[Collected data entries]
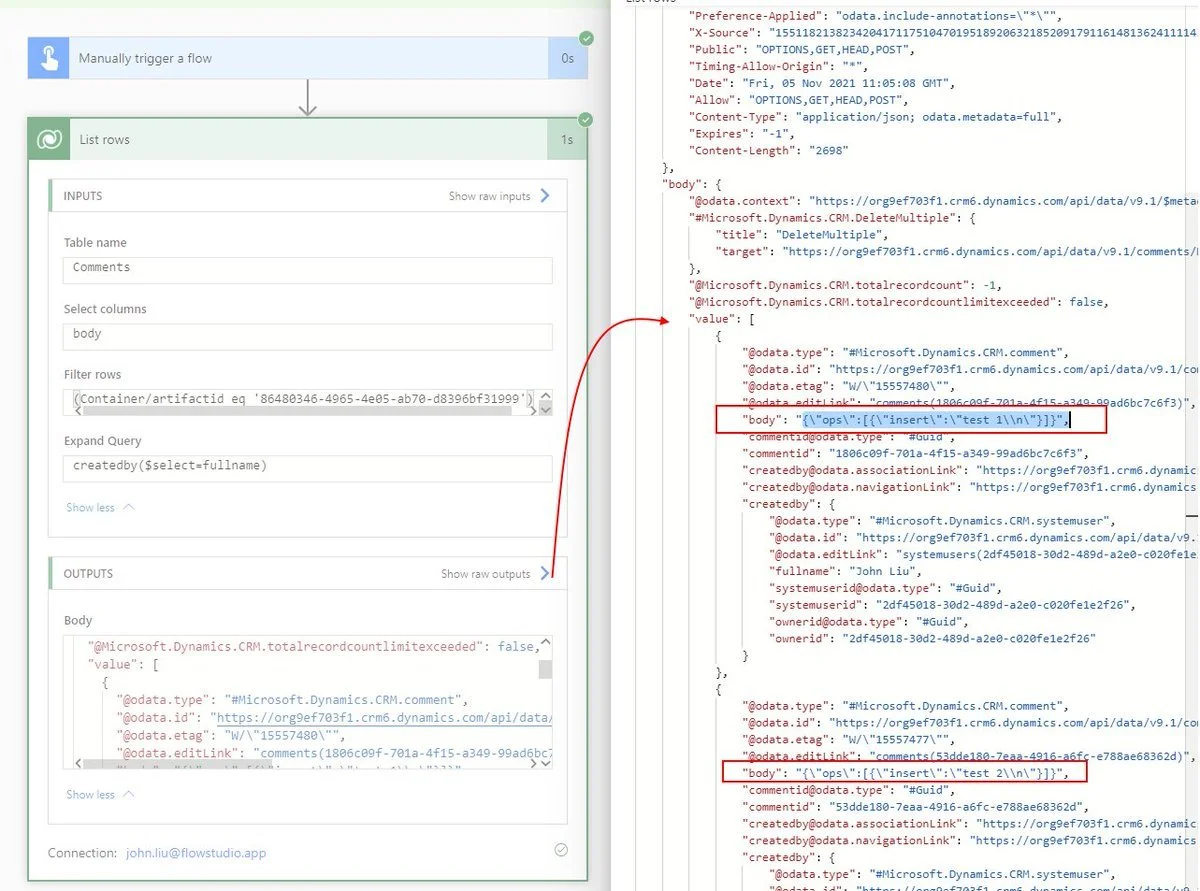Click the connection status check icon
Image resolution: width=1200 pixels, height=891 pixels.
pos(561,849)
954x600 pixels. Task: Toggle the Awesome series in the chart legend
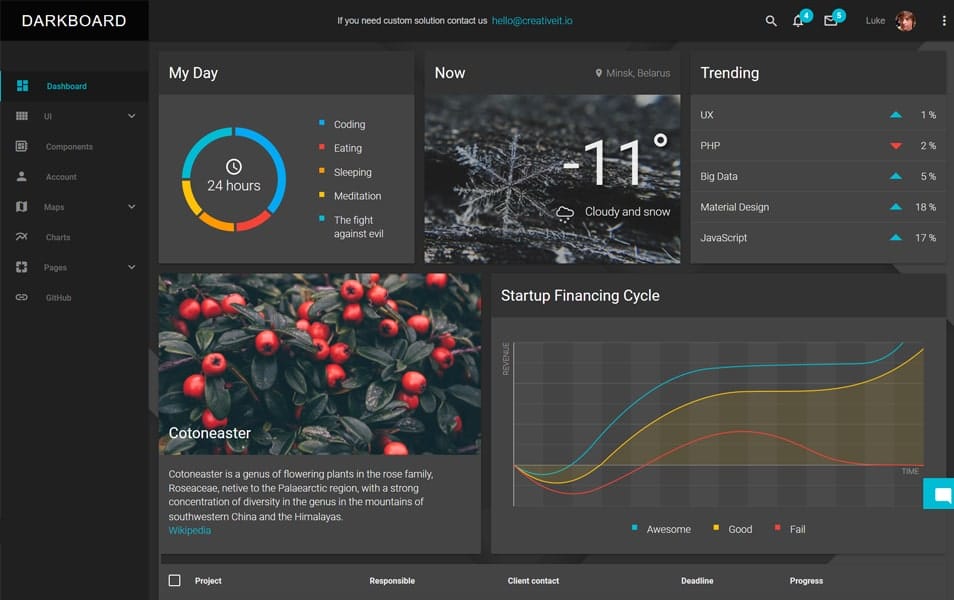coord(659,528)
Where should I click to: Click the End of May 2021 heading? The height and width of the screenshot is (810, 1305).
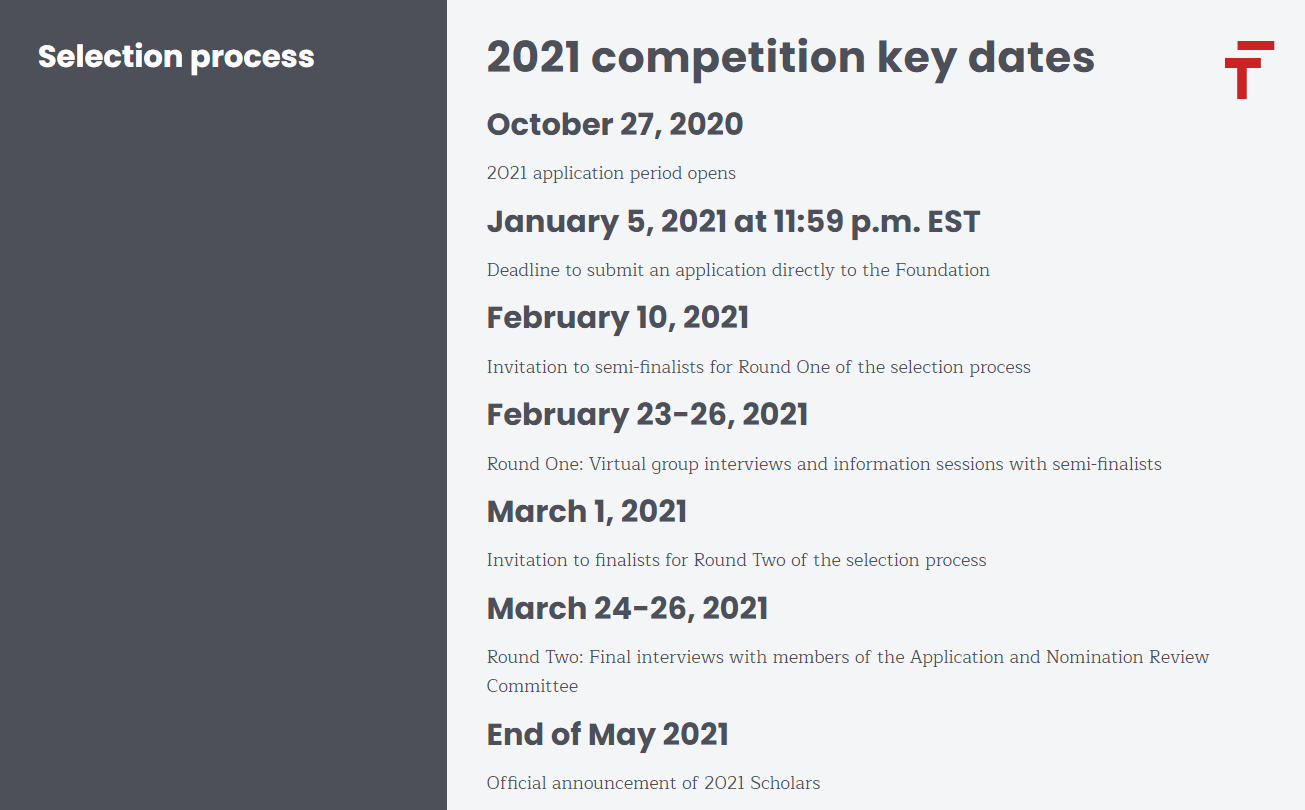tap(608, 735)
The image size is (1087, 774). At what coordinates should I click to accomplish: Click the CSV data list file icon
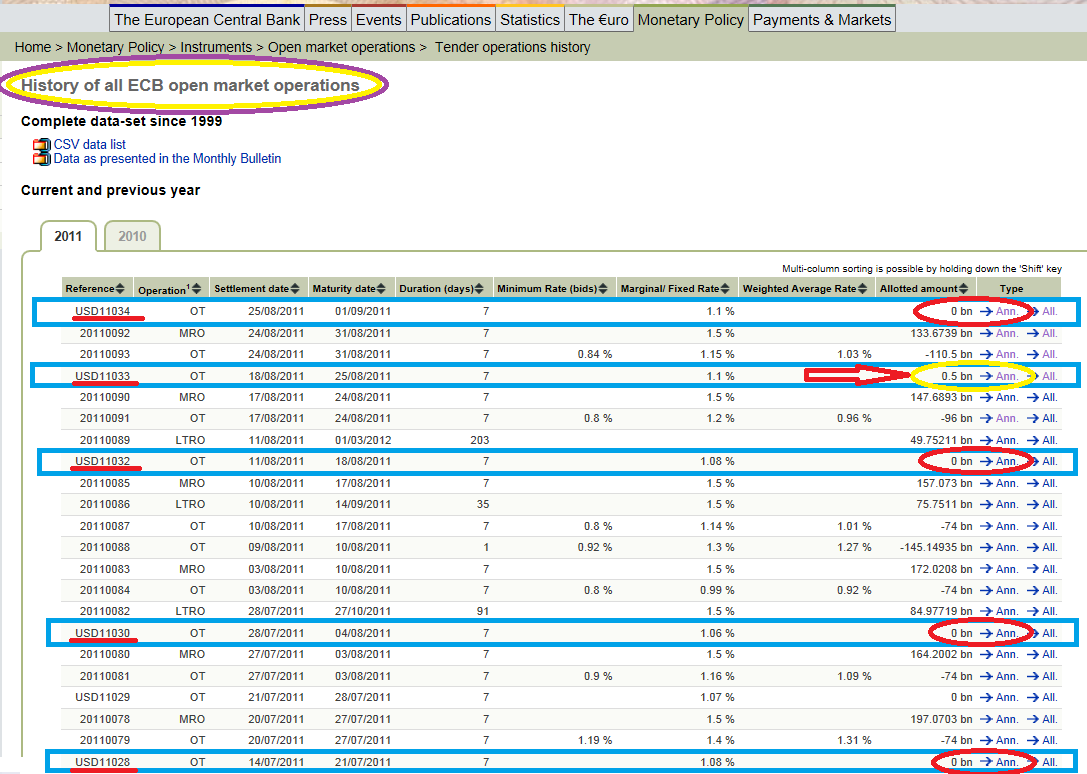coord(42,145)
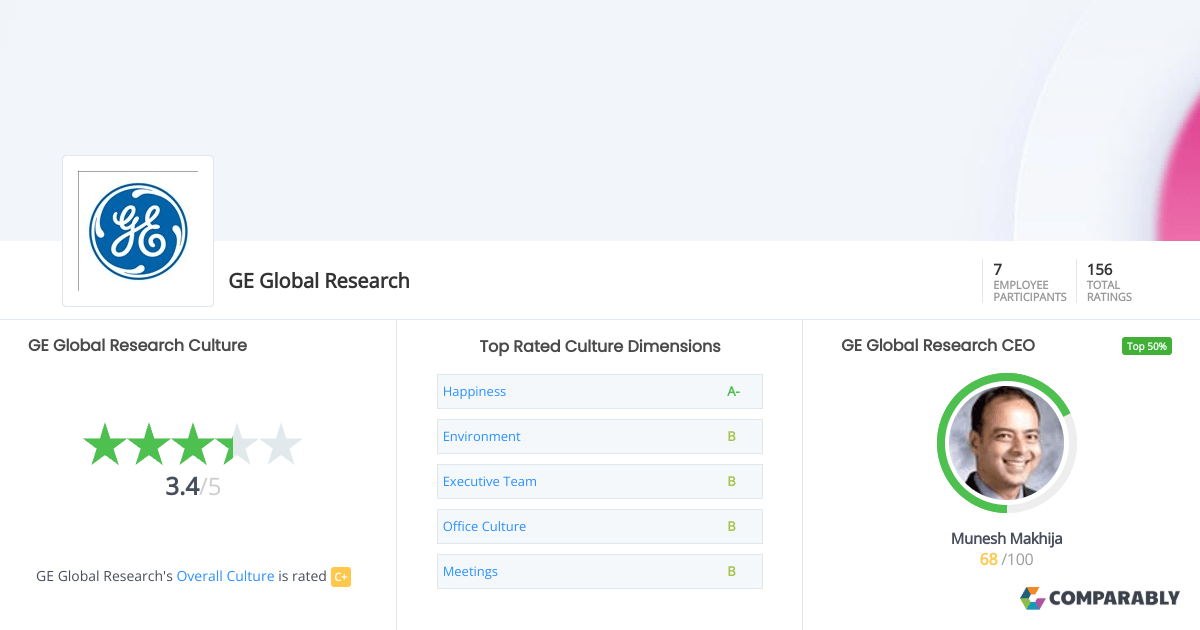The width and height of the screenshot is (1200, 630).
Task: Click the green star rating
Action: tap(192, 444)
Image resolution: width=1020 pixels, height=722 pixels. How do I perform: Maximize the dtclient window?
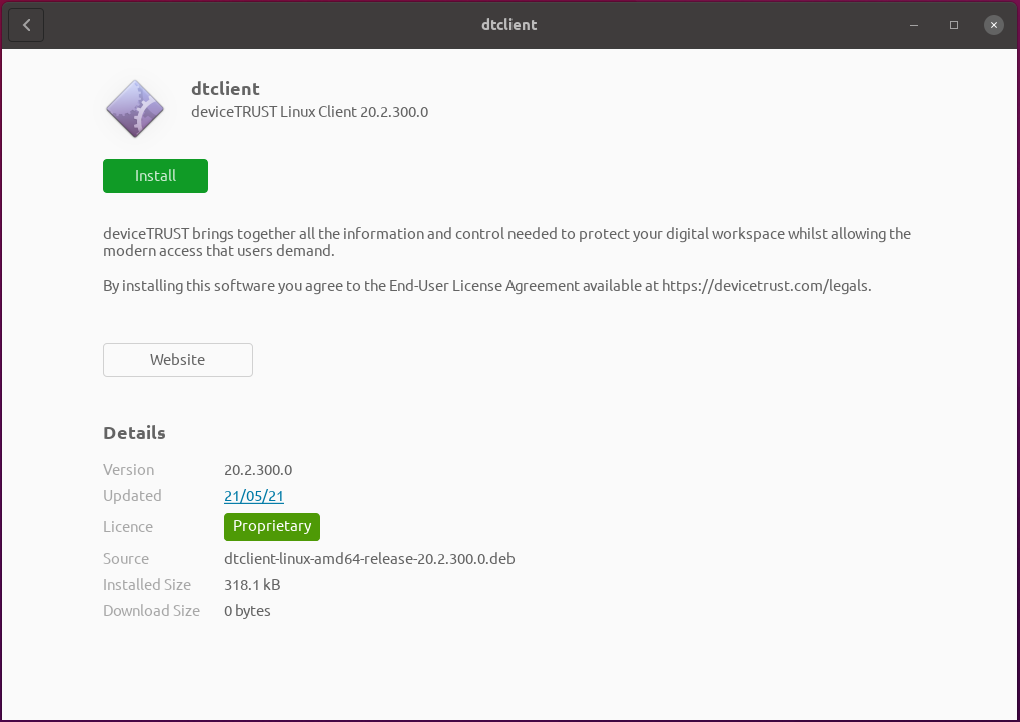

Work task – Reproduce exactly, and only, the lines from the one containing "954x600 pixels. Task: Toggle" through the last line of the records above, both included, leaving out any pictures.

Response below –
954x600 pixels. Task: Toggle the Awesome series in the chart legend
coord(659,528)
Where should I click to: Click the End of May 2021 heading? The height and width of the screenshot is (810, 1305).
tap(608, 735)
The image size is (1087, 774). At what coordinates should I click to accomplish: Click the CSV data list file icon
coord(42,145)
The width and height of the screenshot is (1200, 630).
Task: Click the green star rating
Action: tap(192, 444)
Image resolution: width=1020 pixels, height=722 pixels. How do I perform: Maximize the dtclient window?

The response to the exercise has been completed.